Instructions to follow: Exact transcription of the records is required.

Collected data:
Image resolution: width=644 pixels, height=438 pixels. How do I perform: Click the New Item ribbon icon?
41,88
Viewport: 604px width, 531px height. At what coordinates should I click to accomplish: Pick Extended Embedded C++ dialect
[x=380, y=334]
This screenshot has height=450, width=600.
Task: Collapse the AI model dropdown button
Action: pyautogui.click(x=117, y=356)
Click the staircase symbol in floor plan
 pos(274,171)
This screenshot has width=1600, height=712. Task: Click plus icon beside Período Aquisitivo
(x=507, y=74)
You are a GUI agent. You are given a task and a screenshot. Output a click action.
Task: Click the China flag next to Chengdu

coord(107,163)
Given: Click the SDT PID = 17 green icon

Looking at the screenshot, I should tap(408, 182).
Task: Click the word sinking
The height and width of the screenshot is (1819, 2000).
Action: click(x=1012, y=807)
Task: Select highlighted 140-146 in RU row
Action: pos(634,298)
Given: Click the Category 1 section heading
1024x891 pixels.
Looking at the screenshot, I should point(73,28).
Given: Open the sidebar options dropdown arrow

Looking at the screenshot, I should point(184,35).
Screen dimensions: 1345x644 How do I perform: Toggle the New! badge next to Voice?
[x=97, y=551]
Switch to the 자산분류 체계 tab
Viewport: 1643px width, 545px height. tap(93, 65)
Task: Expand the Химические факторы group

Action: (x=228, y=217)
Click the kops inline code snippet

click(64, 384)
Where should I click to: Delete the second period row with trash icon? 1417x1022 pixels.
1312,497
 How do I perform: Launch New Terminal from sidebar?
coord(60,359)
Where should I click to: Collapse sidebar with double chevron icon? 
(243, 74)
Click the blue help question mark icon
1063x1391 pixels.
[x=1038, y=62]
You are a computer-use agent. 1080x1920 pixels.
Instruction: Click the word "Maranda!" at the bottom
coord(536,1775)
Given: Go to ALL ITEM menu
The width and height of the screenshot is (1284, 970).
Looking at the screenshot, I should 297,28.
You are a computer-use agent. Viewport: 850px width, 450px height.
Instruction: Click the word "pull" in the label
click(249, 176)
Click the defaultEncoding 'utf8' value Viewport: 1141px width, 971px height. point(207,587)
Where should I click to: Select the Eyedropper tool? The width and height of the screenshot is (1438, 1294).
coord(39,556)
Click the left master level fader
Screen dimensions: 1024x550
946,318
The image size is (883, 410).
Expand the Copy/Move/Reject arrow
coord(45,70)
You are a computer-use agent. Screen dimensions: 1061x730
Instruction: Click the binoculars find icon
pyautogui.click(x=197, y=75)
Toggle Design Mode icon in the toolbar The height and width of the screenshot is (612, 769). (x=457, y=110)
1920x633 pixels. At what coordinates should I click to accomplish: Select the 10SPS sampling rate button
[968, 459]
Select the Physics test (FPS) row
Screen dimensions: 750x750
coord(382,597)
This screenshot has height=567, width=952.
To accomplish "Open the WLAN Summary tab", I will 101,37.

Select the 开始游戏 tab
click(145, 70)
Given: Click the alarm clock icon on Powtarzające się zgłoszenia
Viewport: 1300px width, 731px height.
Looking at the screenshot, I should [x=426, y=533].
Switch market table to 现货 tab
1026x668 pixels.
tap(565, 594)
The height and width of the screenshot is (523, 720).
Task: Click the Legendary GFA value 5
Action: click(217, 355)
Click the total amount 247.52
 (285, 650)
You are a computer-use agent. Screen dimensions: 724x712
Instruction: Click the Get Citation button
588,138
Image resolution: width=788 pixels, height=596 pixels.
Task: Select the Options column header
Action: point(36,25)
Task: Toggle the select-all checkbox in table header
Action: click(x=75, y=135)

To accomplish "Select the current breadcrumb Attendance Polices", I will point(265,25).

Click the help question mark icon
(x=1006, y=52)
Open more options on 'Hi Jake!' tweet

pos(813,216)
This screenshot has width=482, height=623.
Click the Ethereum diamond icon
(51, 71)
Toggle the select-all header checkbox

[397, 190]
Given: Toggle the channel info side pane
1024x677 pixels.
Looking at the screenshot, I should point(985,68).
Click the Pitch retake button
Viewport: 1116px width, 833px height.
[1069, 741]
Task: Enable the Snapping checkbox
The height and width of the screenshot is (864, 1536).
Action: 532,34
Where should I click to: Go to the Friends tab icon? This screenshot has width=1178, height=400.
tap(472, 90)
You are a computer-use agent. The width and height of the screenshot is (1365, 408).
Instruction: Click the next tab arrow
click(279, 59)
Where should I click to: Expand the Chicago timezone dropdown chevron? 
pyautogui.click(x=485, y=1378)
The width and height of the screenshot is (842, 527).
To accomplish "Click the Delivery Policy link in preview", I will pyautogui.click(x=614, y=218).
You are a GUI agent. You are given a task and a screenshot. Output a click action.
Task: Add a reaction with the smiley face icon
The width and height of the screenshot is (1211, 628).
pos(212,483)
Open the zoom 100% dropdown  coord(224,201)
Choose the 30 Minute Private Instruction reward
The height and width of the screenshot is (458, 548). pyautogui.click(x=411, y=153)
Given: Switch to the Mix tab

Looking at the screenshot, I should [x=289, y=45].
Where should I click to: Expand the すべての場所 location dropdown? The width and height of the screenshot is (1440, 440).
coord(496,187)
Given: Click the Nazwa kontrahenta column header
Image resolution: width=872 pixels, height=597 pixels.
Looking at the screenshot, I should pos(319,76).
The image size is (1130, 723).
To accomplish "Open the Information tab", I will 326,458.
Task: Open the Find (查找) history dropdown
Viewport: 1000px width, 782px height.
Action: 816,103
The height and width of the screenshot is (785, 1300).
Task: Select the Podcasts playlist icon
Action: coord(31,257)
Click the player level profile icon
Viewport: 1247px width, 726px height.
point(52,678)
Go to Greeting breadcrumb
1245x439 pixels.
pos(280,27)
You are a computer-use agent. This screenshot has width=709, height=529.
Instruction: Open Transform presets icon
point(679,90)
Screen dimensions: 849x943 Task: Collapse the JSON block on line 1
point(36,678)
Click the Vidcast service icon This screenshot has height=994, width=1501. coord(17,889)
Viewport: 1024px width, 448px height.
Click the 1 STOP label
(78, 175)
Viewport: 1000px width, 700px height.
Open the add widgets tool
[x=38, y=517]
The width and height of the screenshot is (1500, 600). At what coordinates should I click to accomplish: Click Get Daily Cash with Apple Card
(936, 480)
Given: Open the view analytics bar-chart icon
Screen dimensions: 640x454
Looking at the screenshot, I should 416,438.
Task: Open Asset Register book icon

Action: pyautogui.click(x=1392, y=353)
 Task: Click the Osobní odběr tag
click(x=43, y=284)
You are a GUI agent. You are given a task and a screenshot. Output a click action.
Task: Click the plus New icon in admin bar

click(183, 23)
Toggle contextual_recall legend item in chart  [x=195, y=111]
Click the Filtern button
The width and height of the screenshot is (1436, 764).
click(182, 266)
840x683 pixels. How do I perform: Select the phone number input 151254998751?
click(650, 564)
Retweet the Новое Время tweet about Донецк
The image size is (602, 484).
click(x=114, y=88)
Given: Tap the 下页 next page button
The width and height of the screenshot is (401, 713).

Answer to the problem:
Image resolution: width=644 pixels, height=438 pixels. How do I perform: Click the New Item ribbon icon?
41,88
Viewport: 604px width, 531px height. At what coordinates should I click to accomplish: Pick Extended Embedded C++ dialect
[x=380, y=334]
This screenshot has height=450, width=600.
Task: Collapse the AI model dropdown button
Action: pyautogui.click(x=117, y=356)
Click the staircase symbol in floor plan
 pos(274,171)
This screenshot has width=1600, height=712. Task: Click plus icon beside Período Aquisitivo
(x=507, y=74)
You are a GUI agent. You are given a task and a screenshot. Output a click action.
Task: Click the China flag next to Chengdu

coord(107,163)
Given: Click the SDT PID = 17 green icon

Looking at the screenshot, I should tap(408, 182).
Task: Click the word sinking
The height and width of the screenshot is (1819, 2000).
Action: click(x=1012, y=807)
Task: Select highlighted 140-146 in RU row
Action: pos(634,298)
Given: Click the Category 1 section heading
1024x891 pixels.
Looking at the screenshot, I should point(73,28).
Given: Open the sidebar options dropdown arrow

Looking at the screenshot, I should point(184,35).
Screen dimensions: 1345x644 How do I perform: Toggle the New! badge next to Voice?
[x=97, y=551]
Switch to the 자산분류 체계 tab
Viewport: 1643px width, 545px height. tap(93, 65)
Task: Expand the Химические факторы group

Action: (x=228, y=217)
Click the kops inline code snippet

click(64, 384)
Where should I click to: Delete the second period row with trash icon? 1417x1022 pixels.
1312,497
 How do I perform: Launch New Terminal from sidebar?
coord(60,359)
Where should I click to: Collapse sidebar with double chevron icon? 
(243, 74)
Click the blue help question mark icon
1063x1391 pixels.
[x=1038, y=62]
You are a computer-use agent. 1080x1920 pixels.
Instruction: Click the word "Maranda!" at the bottom
coord(536,1775)
Given: Go to ALL ITEM menu
The width and height of the screenshot is (1284, 970).
Looking at the screenshot, I should 297,28.
You are a computer-use agent. Viewport: 850px width, 450px height.
Instruction: Click the word "pull" in the label
click(249, 176)
Click the defaultEncoding 'utf8' value Viewport: 1141px width, 971px height. point(207,587)
Where should I click to: Select the Eyedropper tool? The width and height of the screenshot is (1438, 1294).
coord(39,556)
Click the left master level fader
Screen dimensions: 1024x550
946,318
The image size is (883, 410).
Expand the Copy/Move/Reject arrow
coord(45,70)
You are a computer-use agent. Screen dimensions: 1061x730
Instruction: Click the binoculars find icon
pyautogui.click(x=197, y=75)
Toggle Design Mode icon in the toolbar The height and width of the screenshot is (612, 769). (x=457, y=110)
1920x633 pixels. At what coordinates should I click to accomplish: Select the 10SPS sampling rate button
[968, 459]
Select the Physics test (FPS) row
Screen dimensions: 750x750
coord(382,597)
This screenshot has height=567, width=952.
To accomplish "Open the WLAN Summary tab", I will 101,37.

Select the 开始游戏 tab
click(145, 70)
Given: Click the alarm clock icon on Powtarzające się zgłoszenia
Viewport: 1300px width, 731px height.
Looking at the screenshot, I should [x=426, y=533].
Switch market table to 现货 tab
1026x668 pixels.
tap(565, 594)
The height and width of the screenshot is (523, 720).
Task: Click the Legendary GFA value 5
Action: click(217, 355)
Click the total amount 247.52
 (285, 650)
You are a computer-use agent. Screen dimensions: 724x712
Instruction: Click the Get Citation button
588,138
Image resolution: width=788 pixels, height=596 pixels.
Task: Select the Options column header
Action: point(36,25)
Task: Toggle the select-all checkbox in table header
Action: click(x=75, y=135)

To accomplish "Select the current breadcrumb Attendance Polices", I will point(265,25).

Click the help question mark icon
(x=1006, y=52)
Open more options on 'Hi Jake!' tweet

pos(813,216)
This screenshot has width=482, height=623.
Click the Ethereum diamond icon
(51, 71)
Toggle the select-all header checkbox

[397, 190]
Given: Toggle the channel info side pane
1024x677 pixels.
Looking at the screenshot, I should point(985,68).
Click the Pitch retake button
Viewport: 1116px width, 833px height.
[1069, 741]
Task: Enable the Snapping checkbox
The height and width of the screenshot is (864, 1536).
Action: 532,34
Where should I click to: Go to the Friends tab icon? This screenshot has width=1178, height=400.
tap(472, 90)
You are a computer-use agent. The width and height of the screenshot is (1365, 408).
Instruction: Click the next tab arrow
click(279, 59)
Where should I click to: Expand the Chicago timezone dropdown chevron? 
pyautogui.click(x=485, y=1378)
The width and height of the screenshot is (842, 527).
To accomplish "Click the Delivery Policy link in preview", I will pyautogui.click(x=614, y=218).
You are a GUI agent. You are given a task and a screenshot. Output a click action.
Task: Add a reaction with the smiley face icon
The width and height of the screenshot is (1211, 628).
pos(212,483)
Open the zoom 100% dropdown  coord(224,201)
Choose the 30 Minute Private Instruction reward
The height and width of the screenshot is (458, 548). pyautogui.click(x=411, y=153)
Given: Switch to the Mix tab

Looking at the screenshot, I should [x=289, y=45].
Where should I click to: Expand the すべての場所 location dropdown? The width and height of the screenshot is (1440, 440).
coord(496,187)
Given: Click the Nazwa kontrahenta column header
Image resolution: width=872 pixels, height=597 pixels.
Looking at the screenshot, I should pos(319,76).
The image size is (1130, 723).
To accomplish "Open the Information tab", I will 326,458.
Task: Open the Find (查找) history dropdown
Viewport: 1000px width, 782px height.
Action: 816,103
The height and width of the screenshot is (785, 1300).
Task: Select the Podcasts playlist icon
Action: coord(31,257)
Click the player level profile icon
Viewport: 1247px width, 726px height.
point(52,678)
Go to Greeting breadcrumb
1245x439 pixels.
pos(280,27)
You are a computer-use agent. This screenshot has width=709, height=529.
Instruction: Open Transform presets icon
point(679,90)
Screen dimensions: 849x943 Task: Collapse the JSON block on line 1
point(36,678)
Click the Vidcast service icon This screenshot has height=994, width=1501. coord(17,889)
Viewport: 1024px width, 448px height.
Click the 1 STOP label
(78, 175)
Viewport: 1000px width, 700px height.
Open the add widgets tool
[x=38, y=517]
The width and height of the screenshot is (1500, 600). At what coordinates should I click to accomplish: Click Get Daily Cash with Apple Card
(936, 480)
Given: Open the view analytics bar-chart icon
Screen dimensions: 640x454
Looking at the screenshot, I should 416,438.
Task: Open Asset Register book icon

Action: pyautogui.click(x=1392, y=353)
 Task: Click the Osobní odběr tag
click(x=43, y=284)
You are a GUI agent. You are given a task and a screenshot. Output a click action.
Task: Click the plus New icon in admin bar

click(183, 23)
Toggle contextual_recall legend item in chart  [x=195, y=111]
Click the Filtern button
The width and height of the screenshot is (1436, 764).
click(182, 266)
840x683 pixels. How do I perform: Select the phone number input 151254998751?
click(650, 564)
Retweet the Новое Время tweet about Донецк
The image size is (602, 484).
click(x=114, y=88)
Given: Tap the 下页 next page button
The width and height of the screenshot is (401, 713).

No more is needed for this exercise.